Run Only One Process in Each Container

Technically, multiple processes, including database, frontend, backend, and SSH, can run on the same Docker container. However, this is not what containers are built for. Stuffing all the processes into one container not only makes the image extremely large in size, but also prolongs the container building time and wastes resources when you perform horizontal scaling. This is because the whole container has to be rebuilt every time you make small adjustments and the number of containers for each application can only be equally added during scaling in.

Therefore, usually, an application is split into microservices before containerization. You will benefit a lot from the microservice architecture:

  • Independent scaling: After an application is split into independent microservices, you can adjust the number of pods for each microservice separately.
  • Faster development: Since microservices are decoupled, they can be coded independently from each other.
  • Security assurance through isolation: For an overall application, if a security vulnerability exists, attackers can use this vulnerability to obtain the permission to all functions of the application. However, in a microservice architecture, if a service is attacked, attackers can only obtain the access permission to this service, but cannot intrude other services.
  • Stabler service: If one microservice breaks down, other microservices can still run properly.

To optimize the preceding sample Dockerfile, run the web application and MySQL in different containers.

You can modify them separately. As shown in the following example, MySQL is deleted from the sample Dockerfile. Only Node.js is installed.

FROM ubuntu

ADD . /app

RUN apt-get update  
RUN apt-get upgrade -y

RUN apt-get install -y nodejs 
RUN cd /app && npm install

CMD npm start

Do Not Upgrade a Version During Image Build

To reduce image complexity, dependency, size, and build time, do not install any unnecessary packages in your images. For example, do not include a text editor in a database image.

Contact the package maintenance personnel if a package in the base image is out of date but you do not know which package it is. To upgrade a specific package automatically, for example, foo, run the apt-get install -y foo command.

apt-get upgrade brings great uncertainty to image build. Inconsistency between images might occur as you are not sure what packages have been installed by apt-get upgrade during image build. Therefore, apt-get upgrade is usually deleted.

The following is the sample Dockerfile without apt-get upgrade:

FROM ubuntu

ADD . /app

RUN apt-get update

RUN apt-get install -y nodejs
RUN cd /app && npm install

CMD npm start

Merge Multiple RUN Commands that Are of Similar Updating Probability

Like an onion, a Docker image consists of many layers. To modify an inner layer, you need to delete all outer layers. Docker images have the following features:

  • Each instruction in a Dockerfile creates an image layer.
  • Image layers are cached and reused.
  • Cached image layers expire when the files they copy or variables specified in image build change.
  • When a cached image layer expires, its subsequent cached image layers expire accordingly.
  • Image layers are immutable. If a file is added into a layer and then deleted in the next layer, the file still exists in the image. The file just turns unavailable in the Docker container.

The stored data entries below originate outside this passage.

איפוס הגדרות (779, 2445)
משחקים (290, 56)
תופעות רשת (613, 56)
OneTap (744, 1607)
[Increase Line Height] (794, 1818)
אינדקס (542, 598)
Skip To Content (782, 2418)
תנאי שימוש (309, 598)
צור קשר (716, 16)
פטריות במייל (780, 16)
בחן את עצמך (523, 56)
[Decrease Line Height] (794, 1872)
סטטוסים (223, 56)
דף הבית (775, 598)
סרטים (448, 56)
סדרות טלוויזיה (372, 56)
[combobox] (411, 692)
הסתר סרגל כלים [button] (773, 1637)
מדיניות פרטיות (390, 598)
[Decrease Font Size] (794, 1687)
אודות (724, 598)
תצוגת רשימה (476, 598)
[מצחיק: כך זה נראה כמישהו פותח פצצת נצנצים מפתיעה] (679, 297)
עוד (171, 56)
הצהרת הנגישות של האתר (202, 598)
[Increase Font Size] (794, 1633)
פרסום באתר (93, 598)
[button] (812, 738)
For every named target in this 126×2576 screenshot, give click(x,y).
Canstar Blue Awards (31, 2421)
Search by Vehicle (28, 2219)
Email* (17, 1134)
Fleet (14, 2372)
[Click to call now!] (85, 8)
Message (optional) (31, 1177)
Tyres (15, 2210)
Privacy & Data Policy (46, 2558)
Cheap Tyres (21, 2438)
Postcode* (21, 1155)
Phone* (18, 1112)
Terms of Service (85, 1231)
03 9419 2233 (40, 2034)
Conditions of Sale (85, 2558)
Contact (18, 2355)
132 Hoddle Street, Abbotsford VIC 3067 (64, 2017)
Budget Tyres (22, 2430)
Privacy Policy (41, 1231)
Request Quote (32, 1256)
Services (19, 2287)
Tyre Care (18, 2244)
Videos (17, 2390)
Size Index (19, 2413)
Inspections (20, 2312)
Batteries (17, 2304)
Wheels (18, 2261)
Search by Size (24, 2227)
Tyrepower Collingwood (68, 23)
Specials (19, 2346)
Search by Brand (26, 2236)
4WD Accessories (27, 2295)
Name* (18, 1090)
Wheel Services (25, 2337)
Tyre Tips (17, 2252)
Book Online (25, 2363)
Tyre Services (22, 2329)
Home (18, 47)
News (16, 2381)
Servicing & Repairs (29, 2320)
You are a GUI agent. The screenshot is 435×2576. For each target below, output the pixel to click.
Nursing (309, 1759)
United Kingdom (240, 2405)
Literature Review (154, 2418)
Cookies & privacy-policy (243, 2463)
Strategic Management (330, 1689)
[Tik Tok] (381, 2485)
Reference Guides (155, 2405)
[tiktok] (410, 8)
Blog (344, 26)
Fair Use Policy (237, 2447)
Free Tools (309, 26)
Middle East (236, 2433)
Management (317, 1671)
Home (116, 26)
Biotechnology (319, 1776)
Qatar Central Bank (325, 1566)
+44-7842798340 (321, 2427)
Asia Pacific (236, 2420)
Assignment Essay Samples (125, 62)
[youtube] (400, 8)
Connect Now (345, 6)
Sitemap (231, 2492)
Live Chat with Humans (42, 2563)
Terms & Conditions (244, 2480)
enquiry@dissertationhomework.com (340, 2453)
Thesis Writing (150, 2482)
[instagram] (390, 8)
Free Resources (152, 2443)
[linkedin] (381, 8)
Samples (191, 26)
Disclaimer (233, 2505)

Therefore, merge multiple instructions that are of similar updating probability to avoid unnecessary costs. In the sample Dockerfile, Node.js and npm are installed together. That means Node.js is reinstalled each time the source code is modified, which is time and resource consuming.

FROM ubuntu

ADD . /app

RUN apt-get update \  
    && apt-get install -y nodejs \
    && cd /app \
    && npm install

CMD npm start

It would be better to write the Dockerfile as follows:

FROM ubuntu

RUN apt-get update && apt-get install -y nodejs  
ADD . /app
RUN cd /app && npm install

CMD npm start

Specify Image Tags

When no tag is specified to an image, the tag latest is automatically used. Therefore, the FROM ubuntu instruction is the same as FROM ubuntu:latest. During an image update, when the latest tag points to a new version, image build may fail.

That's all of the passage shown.